In connection with the accompanying Quarterly Report on Form 10-Q of Digirad Corporation for the period ended June 30, 2007, I, Mark L. Casner, Chief Executive Officer of Digirad Corporation, hereby certify pursuant to 18 U.S.C. § 1350, as adopted pursuant to Section 906 of the Sarbanes-Oxley Act of 2002, that to the best of my knowledge:

 

  (1) such Quarterly Report on Form 10-Q of Digirad Corporation for the period ended June 30, 2007, fully complies with the requirements of Section 13(a) or 15(d) of the Securities Exchange Act of 1934, as amended; and

 

  (2) the information contained in such Quarterly Report on Form 10-Q of Digirad Corporation for the period ended June 30, 2007, fairly presents, in all material respects, the financial condition and results of operations of Digirad Corporation at the dates and for the periods indicated.

This certification has not been, and shall not be deemed, “filed” with the Securities and Exchange Commission.

August 7, 2007

 

/s/ MARK L. CASNER

Mark L. Casner
President and Chief Executive Officer
(Principal Executive Officer)

A signed copy of this written statement required by Section 906 has been provided to Digirad Corporation and will be retained by Digirad Corporation and furnished to the Securities and Exchange Commission or its staff upon request.

EXHIBIT 32.2

CERTIFICATION OF

PRINCIPAL FINANCIAL OFFICER

PURSUANT TO 18 U.S.C. SECTION 1350

(SECTION 906 OF THE SARBANES-OXLEY ACT OF 2002)

In connection with the accompanying Quarterly Report on Form 10-Q of Digirad Corporation for the period ended June 30, 2007, I, Todd P. Clyde, Chief Financial Officer of Digirad Corporation, hereby certify pursuant to 18 U.S.C. § 1350, as adopted pursuant to Section 906 of the Sarbanes-Oxley Act of 2002, that to the best of my knowledge:

 

  (1) such Quarterly Report on Form 10-Q of Digirad Corporation for the period ended June 30, 2007, fully complies with the requirements of Section 13(a) or 15(d) of the Securities Exchange Act of 1934, as amended; and

 

  (2) the information contained in such Quarterly Report on Form 10-Q of Digirad Corporation for the period ended June 30, 2007, fairly presents, in all material respects, the financial condition and results of operations of Digirad Corporation at the dates and for the periods indicated.

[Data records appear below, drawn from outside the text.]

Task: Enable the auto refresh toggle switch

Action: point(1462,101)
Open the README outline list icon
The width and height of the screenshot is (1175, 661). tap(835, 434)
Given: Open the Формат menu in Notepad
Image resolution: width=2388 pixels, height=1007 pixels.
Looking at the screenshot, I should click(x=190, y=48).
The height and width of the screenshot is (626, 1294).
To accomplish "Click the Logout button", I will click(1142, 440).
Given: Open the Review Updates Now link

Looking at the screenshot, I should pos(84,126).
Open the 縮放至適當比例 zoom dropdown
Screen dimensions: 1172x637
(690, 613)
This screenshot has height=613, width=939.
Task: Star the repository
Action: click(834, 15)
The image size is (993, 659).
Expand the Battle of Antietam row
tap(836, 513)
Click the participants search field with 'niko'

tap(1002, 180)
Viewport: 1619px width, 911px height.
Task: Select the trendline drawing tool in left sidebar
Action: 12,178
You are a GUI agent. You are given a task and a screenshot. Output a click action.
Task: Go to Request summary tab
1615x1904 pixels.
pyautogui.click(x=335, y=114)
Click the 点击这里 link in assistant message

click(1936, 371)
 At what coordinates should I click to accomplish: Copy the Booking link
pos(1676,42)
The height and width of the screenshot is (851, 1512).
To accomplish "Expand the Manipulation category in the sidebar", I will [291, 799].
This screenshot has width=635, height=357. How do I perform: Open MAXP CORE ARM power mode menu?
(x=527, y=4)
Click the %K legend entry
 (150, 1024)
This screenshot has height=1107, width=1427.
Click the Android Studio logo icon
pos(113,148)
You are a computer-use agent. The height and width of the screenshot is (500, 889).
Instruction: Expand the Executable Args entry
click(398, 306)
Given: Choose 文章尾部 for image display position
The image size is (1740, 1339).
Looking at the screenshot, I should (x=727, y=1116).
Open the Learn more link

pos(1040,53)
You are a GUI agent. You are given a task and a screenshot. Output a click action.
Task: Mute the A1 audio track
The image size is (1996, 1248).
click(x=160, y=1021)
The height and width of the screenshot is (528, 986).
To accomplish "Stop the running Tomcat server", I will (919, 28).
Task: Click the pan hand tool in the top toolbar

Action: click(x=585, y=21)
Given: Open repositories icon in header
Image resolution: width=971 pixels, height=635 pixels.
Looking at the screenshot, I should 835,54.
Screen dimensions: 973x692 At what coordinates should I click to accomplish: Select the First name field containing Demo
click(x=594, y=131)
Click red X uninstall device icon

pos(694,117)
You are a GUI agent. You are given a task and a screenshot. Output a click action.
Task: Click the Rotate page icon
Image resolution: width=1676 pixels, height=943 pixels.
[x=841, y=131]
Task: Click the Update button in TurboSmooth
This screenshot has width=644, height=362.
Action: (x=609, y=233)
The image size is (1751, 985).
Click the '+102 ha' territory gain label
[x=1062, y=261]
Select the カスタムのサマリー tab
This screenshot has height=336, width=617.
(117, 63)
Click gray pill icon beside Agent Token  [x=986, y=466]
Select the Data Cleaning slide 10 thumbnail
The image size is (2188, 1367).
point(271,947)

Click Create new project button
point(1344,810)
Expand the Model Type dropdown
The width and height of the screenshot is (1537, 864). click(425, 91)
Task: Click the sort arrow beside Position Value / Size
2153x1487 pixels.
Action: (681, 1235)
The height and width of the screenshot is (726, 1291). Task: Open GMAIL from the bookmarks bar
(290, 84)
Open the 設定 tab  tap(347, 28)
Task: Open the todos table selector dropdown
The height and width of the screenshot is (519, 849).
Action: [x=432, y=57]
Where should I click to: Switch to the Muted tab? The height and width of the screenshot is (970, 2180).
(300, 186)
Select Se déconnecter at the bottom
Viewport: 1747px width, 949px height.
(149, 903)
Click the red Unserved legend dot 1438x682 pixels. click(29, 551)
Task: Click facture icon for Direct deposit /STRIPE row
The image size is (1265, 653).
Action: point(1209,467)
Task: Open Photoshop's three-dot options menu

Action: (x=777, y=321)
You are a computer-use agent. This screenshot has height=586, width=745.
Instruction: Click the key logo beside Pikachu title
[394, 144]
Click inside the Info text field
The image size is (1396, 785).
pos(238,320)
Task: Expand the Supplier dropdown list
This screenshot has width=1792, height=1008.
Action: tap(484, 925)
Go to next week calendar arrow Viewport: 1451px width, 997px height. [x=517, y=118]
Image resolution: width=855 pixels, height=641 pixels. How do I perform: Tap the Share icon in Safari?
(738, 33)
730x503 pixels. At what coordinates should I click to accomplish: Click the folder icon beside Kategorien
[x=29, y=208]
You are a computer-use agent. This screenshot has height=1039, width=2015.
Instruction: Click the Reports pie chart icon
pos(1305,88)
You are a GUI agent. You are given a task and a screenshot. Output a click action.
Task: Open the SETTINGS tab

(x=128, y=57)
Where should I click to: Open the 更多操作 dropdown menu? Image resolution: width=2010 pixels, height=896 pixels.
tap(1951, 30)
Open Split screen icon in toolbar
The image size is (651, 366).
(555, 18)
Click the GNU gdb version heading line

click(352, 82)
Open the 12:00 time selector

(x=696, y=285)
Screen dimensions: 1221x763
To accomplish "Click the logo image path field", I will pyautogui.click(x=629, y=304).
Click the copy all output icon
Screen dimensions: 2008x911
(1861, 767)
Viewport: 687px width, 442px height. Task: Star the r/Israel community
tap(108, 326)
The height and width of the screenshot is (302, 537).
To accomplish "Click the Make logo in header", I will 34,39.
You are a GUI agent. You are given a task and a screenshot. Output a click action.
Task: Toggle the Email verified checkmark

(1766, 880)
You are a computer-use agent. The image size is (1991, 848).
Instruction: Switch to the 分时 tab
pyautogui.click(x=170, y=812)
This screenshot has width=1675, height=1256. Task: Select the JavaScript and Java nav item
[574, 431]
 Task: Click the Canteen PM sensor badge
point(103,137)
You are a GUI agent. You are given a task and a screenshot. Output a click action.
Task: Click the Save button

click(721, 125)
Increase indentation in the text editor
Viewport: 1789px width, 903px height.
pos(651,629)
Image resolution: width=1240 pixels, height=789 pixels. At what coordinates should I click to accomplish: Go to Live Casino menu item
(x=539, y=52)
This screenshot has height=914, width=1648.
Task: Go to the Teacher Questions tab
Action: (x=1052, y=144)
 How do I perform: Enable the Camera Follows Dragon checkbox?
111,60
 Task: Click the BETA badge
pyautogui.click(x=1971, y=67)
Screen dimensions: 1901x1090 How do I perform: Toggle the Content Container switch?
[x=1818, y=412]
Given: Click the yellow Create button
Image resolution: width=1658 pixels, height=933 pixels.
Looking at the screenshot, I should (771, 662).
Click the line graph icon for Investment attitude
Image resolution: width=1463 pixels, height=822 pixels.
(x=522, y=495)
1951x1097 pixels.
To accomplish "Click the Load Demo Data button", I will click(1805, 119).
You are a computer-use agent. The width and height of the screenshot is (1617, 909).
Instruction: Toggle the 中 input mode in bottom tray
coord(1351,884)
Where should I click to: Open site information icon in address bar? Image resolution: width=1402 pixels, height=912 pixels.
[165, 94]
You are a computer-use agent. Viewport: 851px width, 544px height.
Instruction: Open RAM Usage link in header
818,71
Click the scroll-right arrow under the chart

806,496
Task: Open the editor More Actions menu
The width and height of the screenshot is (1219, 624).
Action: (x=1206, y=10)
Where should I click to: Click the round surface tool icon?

This certification has not been, and shall not be deemed, “filed” with the Securities and Exchange Commission.

August 7, 2007

 

/s/ TODD P. CLYDE

Todd P. Clyde

Chief Financial Officer
(Principal Financial Officer)

A signed copy of this written statement required by Section 906 has been provided to Digirad Corporation and will be retained by Digirad Corporation and furnished to the Securities and Exchange Commission or its staff upon request.